• Data provided
= = = = = = =
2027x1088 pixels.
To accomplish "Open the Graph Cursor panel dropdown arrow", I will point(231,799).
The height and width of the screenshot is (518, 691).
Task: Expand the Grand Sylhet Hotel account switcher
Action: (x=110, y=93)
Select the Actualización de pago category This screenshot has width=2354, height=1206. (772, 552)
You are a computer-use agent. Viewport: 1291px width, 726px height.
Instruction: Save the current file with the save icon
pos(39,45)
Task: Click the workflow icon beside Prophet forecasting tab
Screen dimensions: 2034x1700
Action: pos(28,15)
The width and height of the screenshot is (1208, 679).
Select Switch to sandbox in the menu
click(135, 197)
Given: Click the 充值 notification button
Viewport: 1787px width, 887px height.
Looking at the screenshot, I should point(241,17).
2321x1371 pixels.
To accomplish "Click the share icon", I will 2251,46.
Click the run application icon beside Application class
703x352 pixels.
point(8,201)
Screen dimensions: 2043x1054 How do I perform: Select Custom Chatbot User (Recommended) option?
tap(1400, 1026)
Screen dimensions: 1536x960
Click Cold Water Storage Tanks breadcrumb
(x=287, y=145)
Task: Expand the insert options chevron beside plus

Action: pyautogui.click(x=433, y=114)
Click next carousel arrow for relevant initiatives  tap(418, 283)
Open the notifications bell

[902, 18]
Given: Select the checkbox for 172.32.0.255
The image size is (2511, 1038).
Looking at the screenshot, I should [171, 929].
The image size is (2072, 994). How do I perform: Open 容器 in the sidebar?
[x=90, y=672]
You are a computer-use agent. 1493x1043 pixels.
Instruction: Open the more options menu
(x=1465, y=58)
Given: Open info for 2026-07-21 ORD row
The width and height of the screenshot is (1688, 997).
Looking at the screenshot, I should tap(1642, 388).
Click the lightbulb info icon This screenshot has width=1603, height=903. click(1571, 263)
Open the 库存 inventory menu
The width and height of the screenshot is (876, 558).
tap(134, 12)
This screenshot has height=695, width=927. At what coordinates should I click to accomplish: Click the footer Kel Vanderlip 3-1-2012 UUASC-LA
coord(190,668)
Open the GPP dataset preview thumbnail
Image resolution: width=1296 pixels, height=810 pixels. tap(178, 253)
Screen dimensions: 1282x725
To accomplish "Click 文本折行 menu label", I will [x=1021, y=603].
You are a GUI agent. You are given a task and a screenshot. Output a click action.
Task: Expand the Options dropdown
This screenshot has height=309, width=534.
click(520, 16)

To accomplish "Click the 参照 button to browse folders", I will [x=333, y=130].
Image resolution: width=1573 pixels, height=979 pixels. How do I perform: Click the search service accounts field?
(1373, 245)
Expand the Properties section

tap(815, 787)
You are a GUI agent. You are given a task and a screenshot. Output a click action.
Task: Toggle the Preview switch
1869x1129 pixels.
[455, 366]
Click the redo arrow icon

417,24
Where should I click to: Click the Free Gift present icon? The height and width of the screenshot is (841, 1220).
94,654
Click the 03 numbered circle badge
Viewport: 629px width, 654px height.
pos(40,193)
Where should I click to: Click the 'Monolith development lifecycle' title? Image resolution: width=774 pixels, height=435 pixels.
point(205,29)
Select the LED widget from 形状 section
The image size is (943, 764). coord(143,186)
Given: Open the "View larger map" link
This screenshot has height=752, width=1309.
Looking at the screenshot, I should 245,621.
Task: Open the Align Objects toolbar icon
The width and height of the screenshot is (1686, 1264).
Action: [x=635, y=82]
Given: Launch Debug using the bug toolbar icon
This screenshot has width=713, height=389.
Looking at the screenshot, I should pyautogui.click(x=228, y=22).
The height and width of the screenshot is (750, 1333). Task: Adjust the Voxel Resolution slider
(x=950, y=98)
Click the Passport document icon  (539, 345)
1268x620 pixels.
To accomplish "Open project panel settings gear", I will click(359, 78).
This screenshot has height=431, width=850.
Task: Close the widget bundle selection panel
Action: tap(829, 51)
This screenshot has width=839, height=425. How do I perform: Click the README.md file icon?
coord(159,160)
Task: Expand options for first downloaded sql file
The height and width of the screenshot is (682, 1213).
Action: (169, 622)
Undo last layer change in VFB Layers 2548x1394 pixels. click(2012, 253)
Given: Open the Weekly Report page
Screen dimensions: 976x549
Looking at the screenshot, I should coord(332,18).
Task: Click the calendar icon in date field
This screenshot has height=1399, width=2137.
= = = = = = =
• What the task asks
An exact copy of every record is needed.

• Solved problem
2027x1088 pixels.
To accomplish "Open the Graph Cursor panel dropdown arrow", I will point(231,799).
The height and width of the screenshot is (518, 691).
Task: Expand the Grand Sylhet Hotel account switcher
Action: (x=110, y=93)
Select the Actualización de pago category This screenshot has width=2354, height=1206. (772, 552)
You are a computer-use agent. Viewport: 1291px width, 726px height.
Instruction: Save the current file with the save icon
pos(39,45)
Task: Click the workflow icon beside Prophet forecasting tab
Screen dimensions: 2034x1700
Action: pos(28,15)
The width and height of the screenshot is (1208, 679).
Select Switch to sandbox in the menu
click(135, 197)
Given: Click the 充值 notification button
Viewport: 1787px width, 887px height.
Looking at the screenshot, I should point(241,17).
2321x1371 pixels.
To accomplish "Click the share icon", I will 2251,46.
Click the run application icon beside Application class
703x352 pixels.
point(8,201)
Screen dimensions: 2043x1054 How do I perform: Select Custom Chatbot User (Recommended) option?
tap(1400, 1026)
Screen dimensions: 1536x960
Click Cold Water Storage Tanks breadcrumb
(x=287, y=145)
Task: Expand the insert options chevron beside plus

Action: pyautogui.click(x=433, y=114)
Click next carousel arrow for relevant initiatives  tap(418, 283)
Open the notifications bell

[902, 18]
Given: Select the checkbox for 172.32.0.255
The image size is (2511, 1038).
Looking at the screenshot, I should [171, 929].
The image size is (2072, 994). How do I perform: Open 容器 in the sidebar?
[x=90, y=672]
You are a computer-use agent. 1493x1043 pixels.
Instruction: Open the more options menu
(x=1465, y=58)
Given: Open info for 2026-07-21 ORD row
The width and height of the screenshot is (1688, 997).
Looking at the screenshot, I should tap(1642, 388).
Click the lightbulb info icon This screenshot has width=1603, height=903. click(1571, 263)
Open the 库存 inventory menu
The width and height of the screenshot is (876, 558).
tap(134, 12)
This screenshot has height=695, width=927. At what coordinates should I click to accomplish: Click the footer Kel Vanderlip 3-1-2012 UUASC-LA
coord(190,668)
Open the GPP dataset preview thumbnail
Image resolution: width=1296 pixels, height=810 pixels. tap(178, 253)
Screen dimensions: 1282x725
To accomplish "Click 文本折行 menu label", I will [x=1021, y=603].
You are a GUI agent. You are given a task and a screenshot. Output a click action.
Task: Expand the Options dropdown
This screenshot has height=309, width=534.
click(520, 16)

To accomplish "Click the 参照 button to browse folders", I will [x=333, y=130].
Image resolution: width=1573 pixels, height=979 pixels. How do I perform: Click the search service accounts field?
(1373, 245)
Expand the Properties section

tap(815, 787)
You are a GUI agent. You are given a task and a screenshot. Output a click action.
Task: Toggle the Preview switch
1869x1129 pixels.
[455, 366]
Click the redo arrow icon

417,24
Where should I click to: Click the Free Gift present icon? The height and width of the screenshot is (841, 1220).
94,654
Click the 03 numbered circle badge
Viewport: 629px width, 654px height.
pos(40,193)
Where should I click to: Click the 'Monolith development lifecycle' title? Image resolution: width=774 pixels, height=435 pixels.
point(205,29)
Select the LED widget from 形状 section
The image size is (943, 764). coord(143,186)
Given: Open the "View larger map" link
This screenshot has height=752, width=1309.
Looking at the screenshot, I should 245,621.
Task: Open the Align Objects toolbar icon
The width and height of the screenshot is (1686, 1264).
Action: [x=635, y=82]
Given: Launch Debug using the bug toolbar icon
This screenshot has width=713, height=389.
Looking at the screenshot, I should pyautogui.click(x=228, y=22).
The height and width of the screenshot is (750, 1333). Task: Adjust the Voxel Resolution slider
(x=950, y=98)
Click the Passport document icon  (539, 345)
1268x620 pixels.
To accomplish "Open project panel settings gear", I will click(359, 78).
This screenshot has height=431, width=850.
Task: Close the widget bundle selection panel
Action: tap(829, 51)
This screenshot has width=839, height=425. How do I perform: Click the README.md file icon?
coord(159,160)
Task: Expand options for first downloaded sql file
The height and width of the screenshot is (682, 1213).
Action: (169, 622)
Undo last layer change in VFB Layers 2548x1394 pixels. click(2012, 253)
Given: Open the Weekly Report page
Screen dimensions: 976x549
Looking at the screenshot, I should coord(332,18).
Task: Click the calendar icon in date field
This screenshot has height=1399, width=2137.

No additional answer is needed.